Sold her last night.  That green sticker is actually just a dealer sticker, from a shop called Guitar Gallery in Scottsdale, Arizona.


----------



## Basti (Dec 28, 2012)

no_dice said:


> Sold her last night.  That green sticker is actually just a dealer sticker, from a shop called Guitar Gallery in Scottsdale, Arizona.



How much? ya lucky devil you


----------



## no_dice (Dec 28, 2012)

The guy gave me $580 for it. Some might call me an asshole for flipping it like that, but he was happy, and if the guitar is worth good money, I'm going to get what I can for it. My dad said I should have sold it for more.


----------



## MetalBuddah (Dec 28, 2012)

I am still trying to comprehend how on earth you picked that up for so cheap


----------



## Manurack (Dec 28, 2012)

MetalBuddah said:


> I am still trying to comprehend how on earth you picked that up for so cheap



The guy he bought it from at the Pawn Shop must've been Chumlee's twin brother


----------



## nojyeloot (Dec 28, 2012)

Stellar deal you got man! Love finding stuff like this.

Also, you didn't ask, but get some of this for cleaning up those frets/board. You'll never look back. INCREDIBLE stuff:


----------



## Andromalia (Dec 28, 2012)

no_dice said:


> The guy gave me $580 for it.


I bet we'll see it for 1200 on ebay soon. ^^


----------



## HeHasTheJazzHands (Dec 28, 2012)

Andromalia said:


> I bet we'll see it for 1200 on ebay soon. ^^



Yeah, those ESPs are pretty rare and can fetch around $1000 - $1500. Looks like someone else got a deal.


----------



## Dawn of the Shred (Dec 28, 2012)

^ Yes a good deal......


----------



## no_dice (Dec 28, 2012)

Honestly, I'm happy with what I got for it.

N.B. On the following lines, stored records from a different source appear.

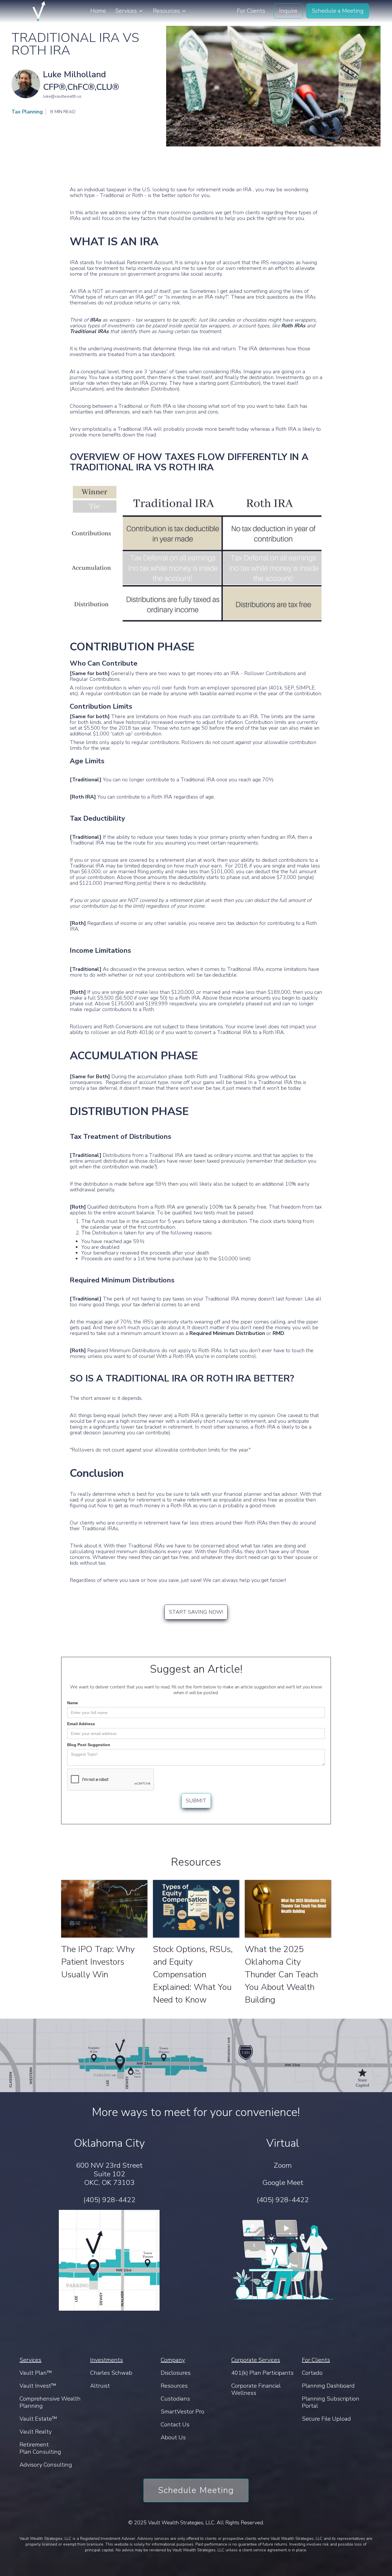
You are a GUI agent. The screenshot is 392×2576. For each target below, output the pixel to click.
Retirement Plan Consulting (40, 2448)
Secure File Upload (326, 2419)
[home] (39, 11)
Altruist (100, 2386)
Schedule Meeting (196, 2490)
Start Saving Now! (196, 1612)
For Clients (251, 11)
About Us (173, 2437)
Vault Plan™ (36, 2373)
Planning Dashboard (328, 2386)
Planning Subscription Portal (330, 2402)
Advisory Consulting (46, 2465)
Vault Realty (36, 2432)
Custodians (175, 2399)
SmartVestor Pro (182, 2411)
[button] (129, 11)
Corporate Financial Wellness (256, 2389)
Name (72, 1702)
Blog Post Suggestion (88, 1744)
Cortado (312, 2373)
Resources (174, 2386)
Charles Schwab (111, 2373)
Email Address (81, 1723)
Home (98, 11)
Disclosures (176, 2373)
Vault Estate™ (38, 2419)
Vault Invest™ (38, 2386)
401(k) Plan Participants (262, 2373)
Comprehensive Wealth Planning (50, 2402)
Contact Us (175, 2424)
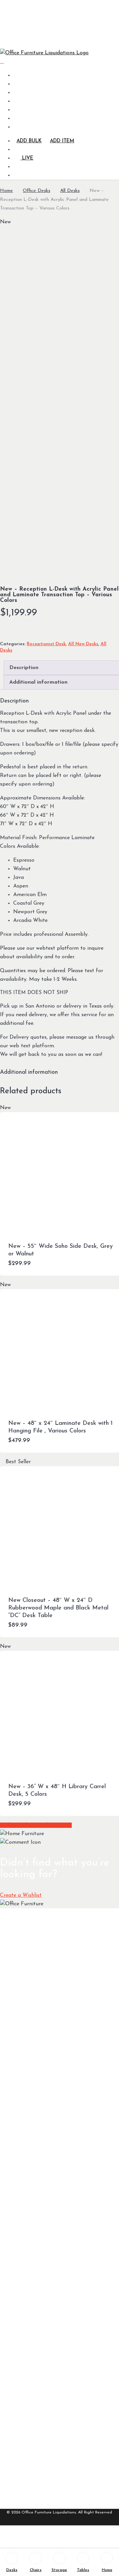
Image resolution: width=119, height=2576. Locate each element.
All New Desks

I tripled my investment and now I have the money to pick up another guitar I wanted. The guy seemed like he wanted it to play, not to flip, so I hope he enjoys it.


----------



## kamello (Dec 28, 2012)

good guy No_Dice  


If I where in your position, and considering that I live in South Amerinca, I would sell that thing for $2000 to 3000 , would take some months though....people here only love Gibsons and Fenders


----------



## engage757 (Dec 31, 2012)

no_dice said:


> The guy gave me $580 for it. Some might call me an asshole for flipping it like that, but he was happy, and if the guitar is worth good money, I'm going to get what I can for it. My dad said I should have sold it for more.




Shut up.

He still got good deal. Don't think twice about it.

I would have sold it for more too, just like that guy is going to do.

Either way, good job!


----------